The problem:
Return every line from the records below that has the word "agent".

- Opening Delimiter -

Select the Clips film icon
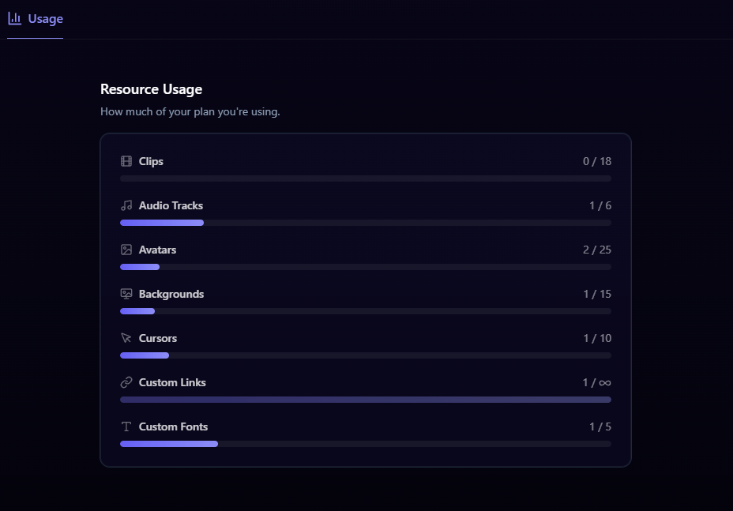 click(126, 160)
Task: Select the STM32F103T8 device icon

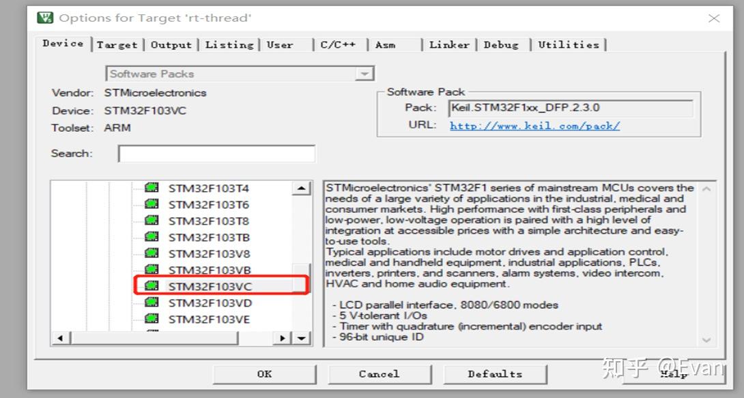Action: tap(150, 221)
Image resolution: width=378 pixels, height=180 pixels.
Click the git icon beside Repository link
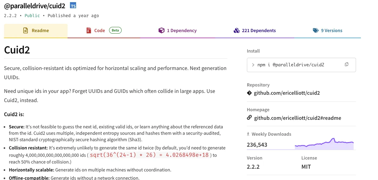(x=249, y=93)

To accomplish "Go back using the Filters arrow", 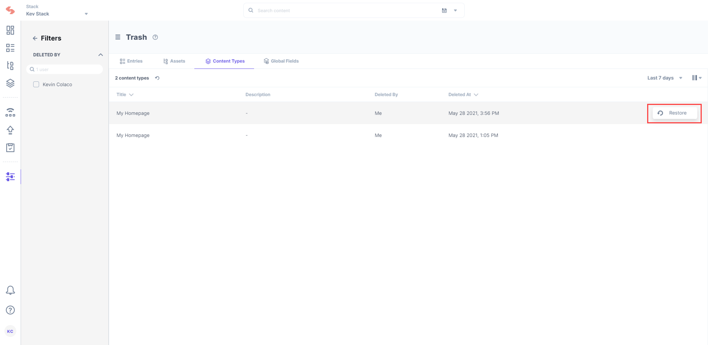I will (35, 38).
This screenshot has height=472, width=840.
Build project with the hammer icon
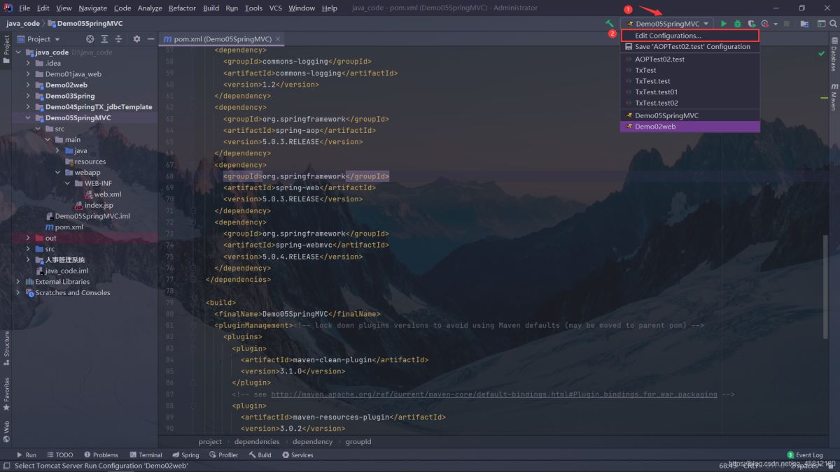[x=610, y=24]
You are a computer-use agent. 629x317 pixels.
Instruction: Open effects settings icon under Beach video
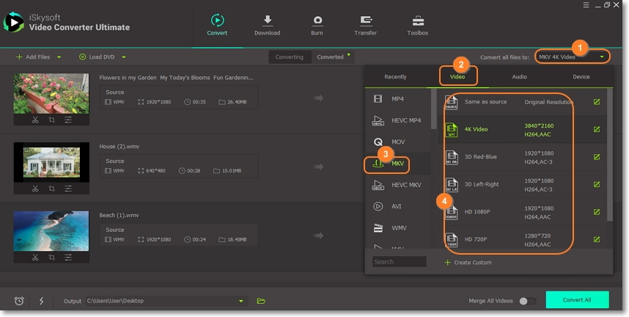(x=68, y=258)
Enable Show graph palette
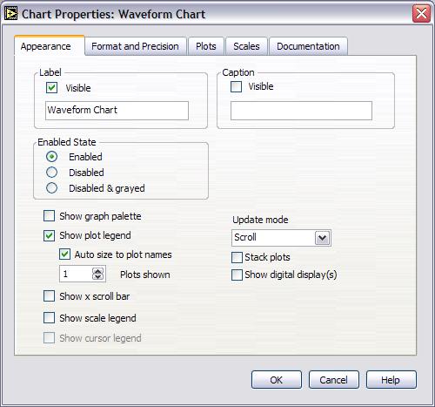The height and width of the screenshot is (407, 435). click(49, 216)
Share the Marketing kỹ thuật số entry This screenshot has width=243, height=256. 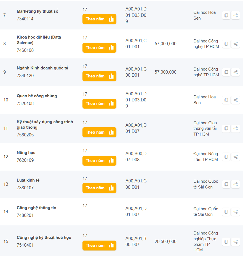[236, 15]
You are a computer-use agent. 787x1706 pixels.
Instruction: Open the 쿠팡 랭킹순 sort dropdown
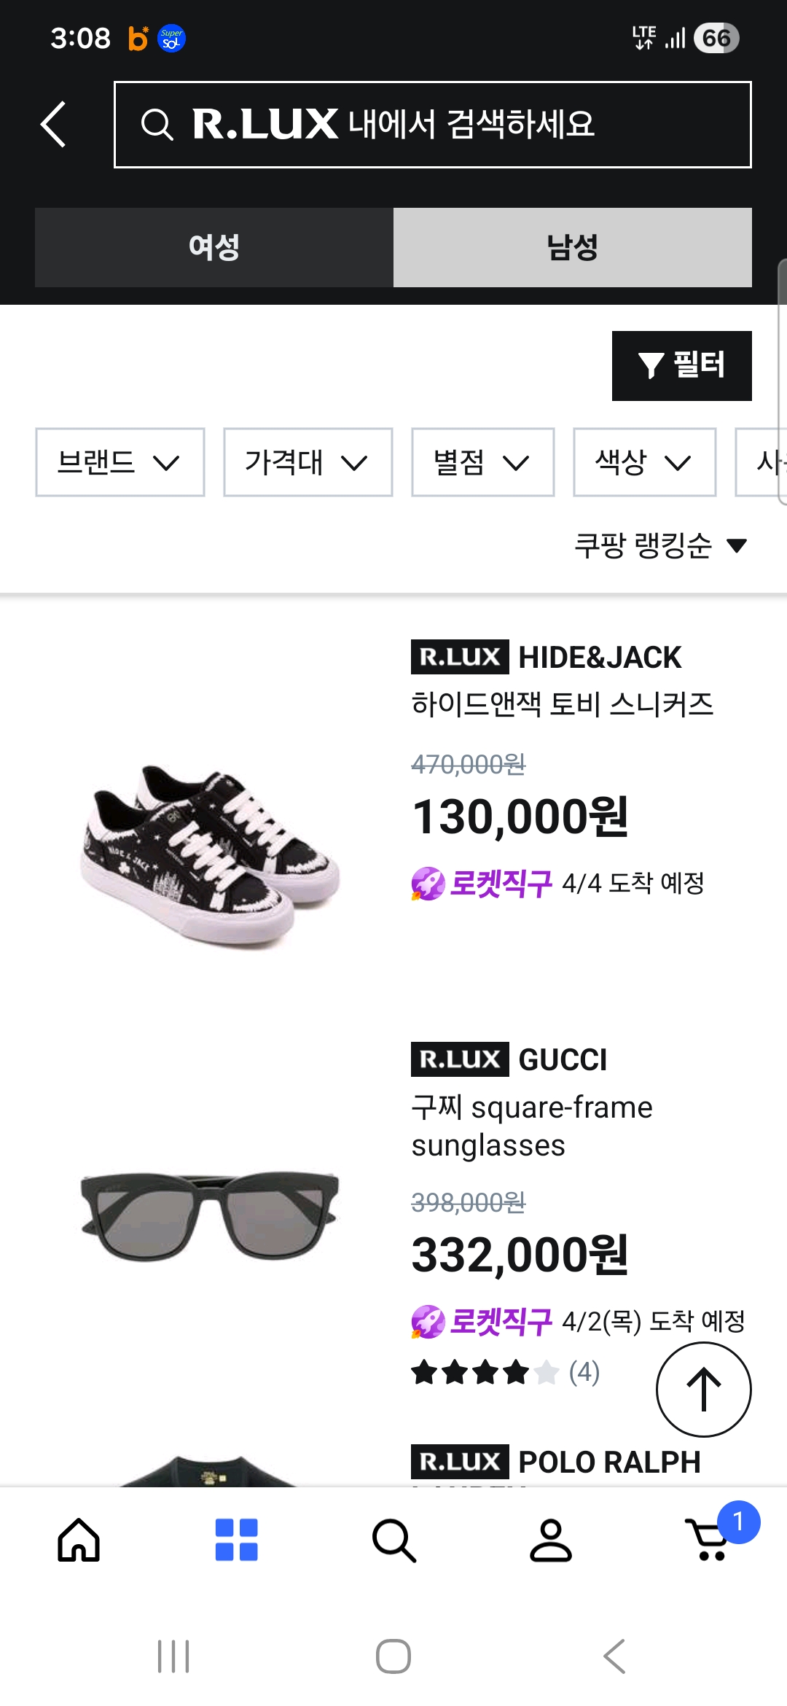point(660,545)
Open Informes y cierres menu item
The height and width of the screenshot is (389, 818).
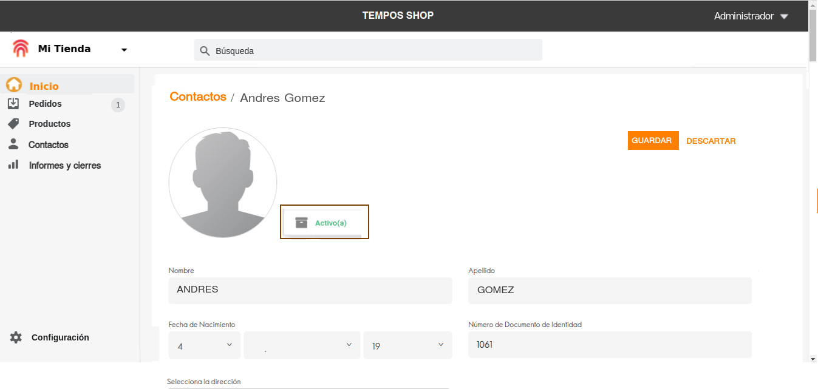[x=65, y=165]
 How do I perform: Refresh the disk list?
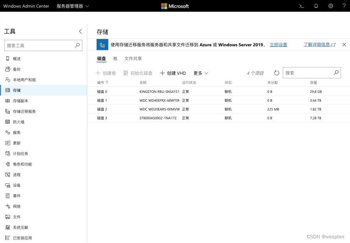277,73
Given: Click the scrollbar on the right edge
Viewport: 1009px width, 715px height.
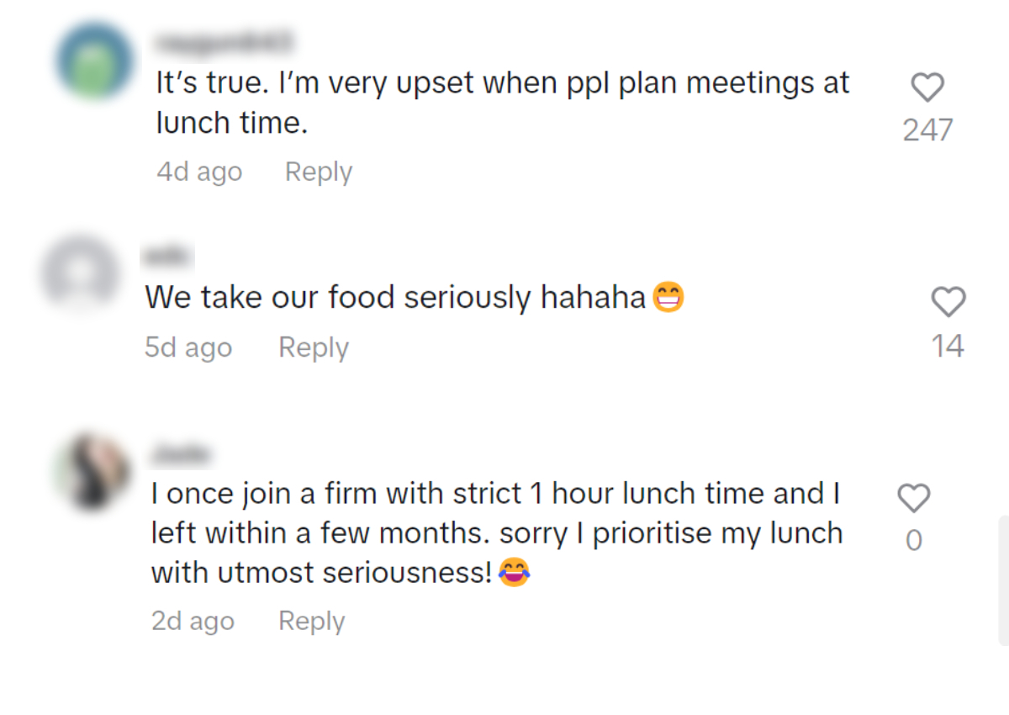Looking at the screenshot, I should pos(1003,580).
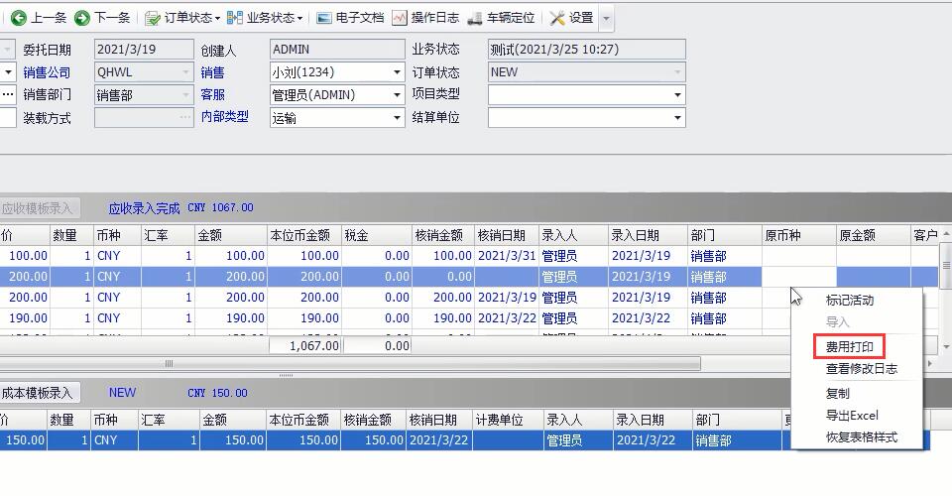Select 查看修改日志 in the context menu
This screenshot has height=496, width=952.
861,369
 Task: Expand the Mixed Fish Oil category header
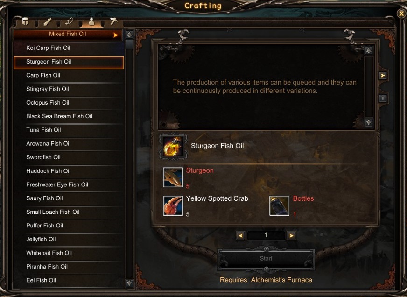[x=68, y=35]
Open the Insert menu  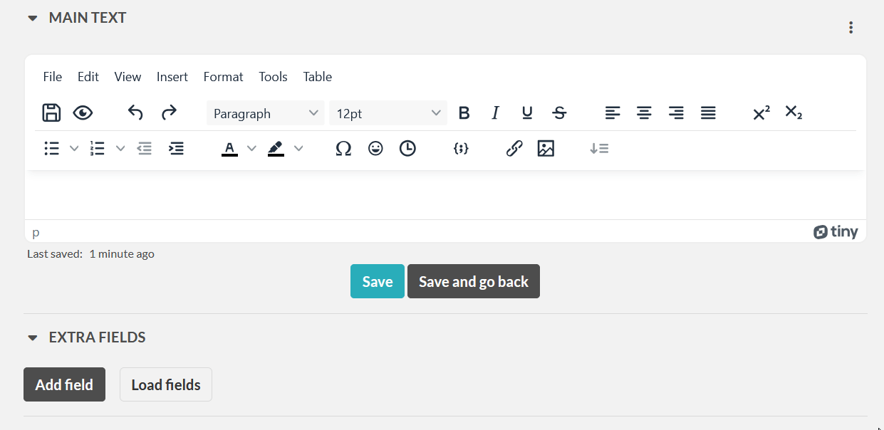coord(172,77)
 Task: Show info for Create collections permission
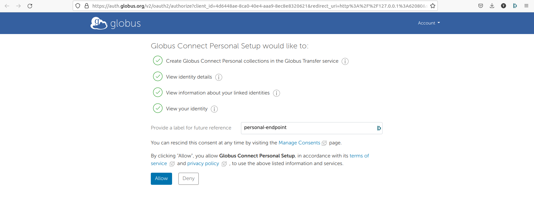[345, 61]
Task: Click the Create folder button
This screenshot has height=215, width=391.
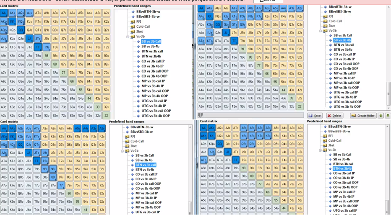Action: pos(363,116)
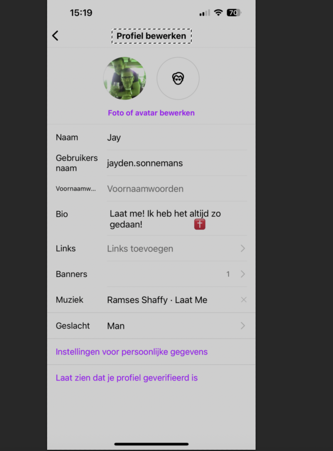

- Closing Delimiter -

Answer:
You are a computer-use agent. 629x317 pixels.
You are a computer-use agent. 787x1706 pixels.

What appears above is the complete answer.